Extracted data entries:

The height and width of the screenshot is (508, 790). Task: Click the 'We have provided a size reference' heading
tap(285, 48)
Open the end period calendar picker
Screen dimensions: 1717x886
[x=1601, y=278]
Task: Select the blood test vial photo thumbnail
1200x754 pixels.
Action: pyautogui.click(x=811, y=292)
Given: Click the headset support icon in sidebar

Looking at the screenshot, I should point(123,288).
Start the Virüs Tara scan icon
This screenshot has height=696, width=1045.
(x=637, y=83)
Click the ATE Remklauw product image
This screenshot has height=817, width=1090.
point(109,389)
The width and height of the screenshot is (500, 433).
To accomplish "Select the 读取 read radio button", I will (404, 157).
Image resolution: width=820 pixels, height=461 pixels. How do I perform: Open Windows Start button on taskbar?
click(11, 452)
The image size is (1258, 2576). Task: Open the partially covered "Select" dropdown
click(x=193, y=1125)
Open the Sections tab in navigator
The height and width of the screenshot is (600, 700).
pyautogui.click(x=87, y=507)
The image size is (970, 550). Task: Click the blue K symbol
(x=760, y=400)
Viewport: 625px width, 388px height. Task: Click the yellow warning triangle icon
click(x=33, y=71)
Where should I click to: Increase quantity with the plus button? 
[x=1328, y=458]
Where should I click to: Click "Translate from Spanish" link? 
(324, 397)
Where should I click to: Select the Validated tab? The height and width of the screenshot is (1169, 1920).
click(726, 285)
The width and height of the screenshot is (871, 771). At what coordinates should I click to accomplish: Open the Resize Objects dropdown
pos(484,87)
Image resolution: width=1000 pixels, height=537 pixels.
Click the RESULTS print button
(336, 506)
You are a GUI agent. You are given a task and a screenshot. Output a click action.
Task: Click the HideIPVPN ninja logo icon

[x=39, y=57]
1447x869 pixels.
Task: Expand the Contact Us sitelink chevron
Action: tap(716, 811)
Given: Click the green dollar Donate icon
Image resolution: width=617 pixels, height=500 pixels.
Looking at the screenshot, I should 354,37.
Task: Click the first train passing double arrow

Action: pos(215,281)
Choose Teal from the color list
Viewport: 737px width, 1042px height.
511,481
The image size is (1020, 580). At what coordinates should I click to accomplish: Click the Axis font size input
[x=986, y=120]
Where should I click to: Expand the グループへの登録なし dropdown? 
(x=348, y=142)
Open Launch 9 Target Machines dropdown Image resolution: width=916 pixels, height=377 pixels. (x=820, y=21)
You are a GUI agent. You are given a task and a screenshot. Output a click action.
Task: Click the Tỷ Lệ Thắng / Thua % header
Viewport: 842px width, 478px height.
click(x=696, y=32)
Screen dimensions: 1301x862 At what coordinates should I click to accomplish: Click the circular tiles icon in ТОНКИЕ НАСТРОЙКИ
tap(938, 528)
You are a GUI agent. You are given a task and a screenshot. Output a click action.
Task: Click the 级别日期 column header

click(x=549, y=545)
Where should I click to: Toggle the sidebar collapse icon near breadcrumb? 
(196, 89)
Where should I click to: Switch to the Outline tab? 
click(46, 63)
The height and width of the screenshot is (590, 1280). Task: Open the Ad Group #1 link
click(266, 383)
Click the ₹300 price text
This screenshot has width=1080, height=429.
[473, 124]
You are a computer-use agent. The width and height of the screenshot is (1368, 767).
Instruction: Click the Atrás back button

▶ [SHORT EXERCISE]: How many lines of the material above contain the word "Open"? Tally them and reply with the number alone.

▶ [CORRECT OUTPUT]: 7